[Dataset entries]
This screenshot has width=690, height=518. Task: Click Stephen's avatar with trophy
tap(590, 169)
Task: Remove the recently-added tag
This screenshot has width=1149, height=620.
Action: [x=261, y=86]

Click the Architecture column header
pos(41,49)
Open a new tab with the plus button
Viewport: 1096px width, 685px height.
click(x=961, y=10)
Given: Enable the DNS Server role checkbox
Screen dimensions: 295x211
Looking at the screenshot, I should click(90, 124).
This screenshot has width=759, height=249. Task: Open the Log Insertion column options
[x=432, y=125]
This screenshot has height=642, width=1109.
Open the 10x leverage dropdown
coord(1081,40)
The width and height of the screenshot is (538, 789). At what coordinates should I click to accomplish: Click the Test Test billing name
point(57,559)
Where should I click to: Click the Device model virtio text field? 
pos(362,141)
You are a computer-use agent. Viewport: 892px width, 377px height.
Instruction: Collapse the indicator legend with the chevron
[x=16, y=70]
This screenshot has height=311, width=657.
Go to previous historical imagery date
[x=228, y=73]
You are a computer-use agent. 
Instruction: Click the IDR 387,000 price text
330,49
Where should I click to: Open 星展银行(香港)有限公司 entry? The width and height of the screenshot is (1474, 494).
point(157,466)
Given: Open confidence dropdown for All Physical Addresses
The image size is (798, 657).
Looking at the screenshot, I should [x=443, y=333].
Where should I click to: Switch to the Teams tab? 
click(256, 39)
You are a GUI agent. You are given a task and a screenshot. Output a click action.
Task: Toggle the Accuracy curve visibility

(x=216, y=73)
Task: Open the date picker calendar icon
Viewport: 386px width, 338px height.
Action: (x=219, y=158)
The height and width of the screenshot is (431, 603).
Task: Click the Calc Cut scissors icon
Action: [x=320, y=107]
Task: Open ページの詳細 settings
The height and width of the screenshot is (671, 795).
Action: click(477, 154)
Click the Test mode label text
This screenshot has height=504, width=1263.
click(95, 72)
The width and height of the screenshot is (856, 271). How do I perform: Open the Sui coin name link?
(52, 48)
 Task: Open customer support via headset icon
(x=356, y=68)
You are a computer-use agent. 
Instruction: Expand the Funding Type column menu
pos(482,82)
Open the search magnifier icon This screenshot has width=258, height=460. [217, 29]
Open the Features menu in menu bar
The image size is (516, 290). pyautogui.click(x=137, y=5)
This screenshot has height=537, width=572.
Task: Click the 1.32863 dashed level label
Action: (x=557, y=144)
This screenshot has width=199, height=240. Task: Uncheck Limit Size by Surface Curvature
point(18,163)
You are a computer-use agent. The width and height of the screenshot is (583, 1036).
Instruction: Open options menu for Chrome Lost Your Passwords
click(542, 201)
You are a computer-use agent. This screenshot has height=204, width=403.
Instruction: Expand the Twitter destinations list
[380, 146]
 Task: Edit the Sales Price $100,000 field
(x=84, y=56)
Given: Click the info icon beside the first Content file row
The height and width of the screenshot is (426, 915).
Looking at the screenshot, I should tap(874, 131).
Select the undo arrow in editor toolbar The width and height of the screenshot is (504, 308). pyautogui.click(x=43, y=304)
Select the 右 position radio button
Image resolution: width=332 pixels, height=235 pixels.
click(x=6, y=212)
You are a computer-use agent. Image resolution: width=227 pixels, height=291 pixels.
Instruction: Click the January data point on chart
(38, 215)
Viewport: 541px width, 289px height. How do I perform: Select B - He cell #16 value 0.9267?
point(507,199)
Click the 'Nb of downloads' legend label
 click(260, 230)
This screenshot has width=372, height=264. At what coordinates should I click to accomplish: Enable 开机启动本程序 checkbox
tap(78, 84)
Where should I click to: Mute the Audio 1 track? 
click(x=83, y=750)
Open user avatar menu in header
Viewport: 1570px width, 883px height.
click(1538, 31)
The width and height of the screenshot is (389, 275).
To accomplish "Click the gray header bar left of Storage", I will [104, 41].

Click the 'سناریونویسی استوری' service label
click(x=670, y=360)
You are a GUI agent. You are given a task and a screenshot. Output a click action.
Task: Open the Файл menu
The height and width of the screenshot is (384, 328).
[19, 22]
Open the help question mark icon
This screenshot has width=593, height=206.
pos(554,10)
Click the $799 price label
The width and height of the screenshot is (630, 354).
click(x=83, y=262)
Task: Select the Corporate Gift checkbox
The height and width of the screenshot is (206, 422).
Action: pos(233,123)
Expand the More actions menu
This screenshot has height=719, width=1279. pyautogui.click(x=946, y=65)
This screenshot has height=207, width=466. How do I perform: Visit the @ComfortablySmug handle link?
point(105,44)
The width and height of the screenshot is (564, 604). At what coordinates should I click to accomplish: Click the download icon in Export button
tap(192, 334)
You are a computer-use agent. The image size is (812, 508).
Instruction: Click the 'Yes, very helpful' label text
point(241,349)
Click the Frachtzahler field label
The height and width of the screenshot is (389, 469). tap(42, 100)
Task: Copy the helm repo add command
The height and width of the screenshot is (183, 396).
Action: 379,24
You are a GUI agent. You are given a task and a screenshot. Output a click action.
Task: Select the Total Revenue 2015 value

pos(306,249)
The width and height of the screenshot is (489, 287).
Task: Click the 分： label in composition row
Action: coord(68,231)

#### [TASK BRIEF]
Write the records out once more. Each line must match.

#### [OUTPUT OF THE TASK]
This screenshot has width=690, height=518. Task: Click Stephen's avatar with trophy
tap(590, 169)
Task: Remove the recently-added tag
This screenshot has width=1149, height=620.
Action: [x=261, y=86]

Click the Architecture column header
pos(41,49)
Open a new tab with the plus button
Viewport: 1096px width, 685px height.
click(x=961, y=10)
Given: Enable the DNS Server role checkbox
Screen dimensions: 295x211
Looking at the screenshot, I should click(90, 124).
This screenshot has width=759, height=249. Task: Open the Log Insertion column options
[x=432, y=125]
This screenshot has height=642, width=1109.
Open the 10x leverage dropdown
coord(1081,40)
The width and height of the screenshot is (538, 789). At what coordinates should I click to accomplish: Click the Test Test billing name
point(57,559)
Where should I click to: Click the Device model virtio text field? 
pos(362,141)
You are a computer-use agent. Viewport: 892px width, 377px height.
Instruction: Collapse the indicator legend with the chevron
[x=16, y=70]
This screenshot has height=311, width=657.
Go to previous historical imagery date
[x=228, y=73]
You are a computer-use agent. 
Instruction: Click the IDR 387,000 price text
330,49
Where should I click to: Open 星展银行(香港)有限公司 entry? The width and height of the screenshot is (1474, 494).
point(157,466)
Given: Open confidence dropdown for All Physical Addresses
The image size is (798, 657).
Looking at the screenshot, I should [x=443, y=333].
Where should I click to: Switch to the Teams tab? 
click(256, 39)
You are a GUI agent. You are given a task and a screenshot. Output a click action.
Task: Toggle the Accuracy curve visibility

(x=216, y=73)
Task: Open the date picker calendar icon
Viewport: 386px width, 338px height.
Action: (x=219, y=158)
The height and width of the screenshot is (431, 603).
Task: Click the Calc Cut scissors icon
Action: [x=320, y=107]
Task: Open ページの詳細 settings
The height and width of the screenshot is (671, 795).
Action: click(477, 154)
Click the Test mode label text
This screenshot has height=504, width=1263.
click(95, 72)
The width and height of the screenshot is (856, 271). How do I perform: Open the Sui coin name link?
(52, 48)
 Task: Open customer support via headset icon
(x=356, y=68)
You are a computer-use agent. 
Instruction: Expand the Funding Type column menu
pos(482,82)
Open the search magnifier icon This screenshot has width=258, height=460. [217, 29]
Open the Features menu in menu bar
The image size is (516, 290). pyautogui.click(x=137, y=5)
This screenshot has height=537, width=572.
Task: Click the 1.32863 dashed level label
Action: (x=557, y=144)
This screenshot has width=199, height=240. Task: Uncheck Limit Size by Surface Curvature
point(18,163)
You are a computer-use agent. The width and height of the screenshot is (583, 1036).
Instruction: Open options menu for Chrome Lost Your Passwords
click(542, 201)
You are a computer-use agent. This screenshot has height=204, width=403.
Instruction: Expand the Twitter destinations list
[380, 146]
 Task: Edit the Sales Price $100,000 field
(x=84, y=56)
Given: Click the info icon beside the first Content file row
The height and width of the screenshot is (426, 915).
Looking at the screenshot, I should tap(874, 131).
Select the undo arrow in editor toolbar The width and height of the screenshot is (504, 308). pyautogui.click(x=43, y=304)
Select the 右 position radio button
Image resolution: width=332 pixels, height=235 pixels.
click(x=6, y=212)
You are a computer-use agent. Image resolution: width=227 pixels, height=291 pixels.
Instruction: Click the January data point on chart
(38, 215)
Viewport: 541px width, 289px height. How do I perform: Select B - He cell #16 value 0.9267?
point(507,199)
Click the 'Nb of downloads' legend label
 click(260, 230)
This screenshot has width=372, height=264. At what coordinates should I click to accomplish: Enable 开机启动本程序 checkbox
tap(78, 84)
Where should I click to: Mute the Audio 1 track? 
click(x=83, y=750)
Open user avatar menu in header
Viewport: 1570px width, 883px height.
click(1538, 31)
The width and height of the screenshot is (389, 275).
To accomplish "Click the gray header bar left of Storage", I will [104, 41].

Click the 'سناریونویسی استوری' service label
click(x=670, y=360)
You are a GUI agent. You are given a task and a screenshot. Output a click action.
Task: Open the Файл menu
The height and width of the screenshot is (384, 328).
[19, 22]
Open the help question mark icon
This screenshot has width=593, height=206.
pos(554,10)
Click the $799 price label
The width and height of the screenshot is (630, 354).
click(x=83, y=262)
Task: Select the Corporate Gift checkbox
The height and width of the screenshot is (206, 422).
Action: pos(233,123)
Expand the More actions menu
This screenshot has height=719, width=1279. pyautogui.click(x=946, y=65)
This screenshot has height=207, width=466. How do I perform: Visit the @ComfortablySmug handle link?
point(105,44)
The width and height of the screenshot is (564, 604). At what coordinates should I click to accomplish: Click the download icon in Export button
tap(192, 334)
You are a computer-use agent. The image size is (812, 508).
Instruction: Click the 'Yes, very helpful' label text
point(241,349)
Click the Frachtzahler field label
The height and width of the screenshot is (389, 469). tap(42, 100)
Task: Copy the helm repo add command
The height and width of the screenshot is (183, 396).
Action: 379,24
You are a GUI agent. You are given a task and a screenshot. Output a click action.
Task: Select the Total Revenue 2015 value

pos(306,249)
The width and height of the screenshot is (489, 287).
Task: Click the 分： label in composition row
Action: coord(68,231)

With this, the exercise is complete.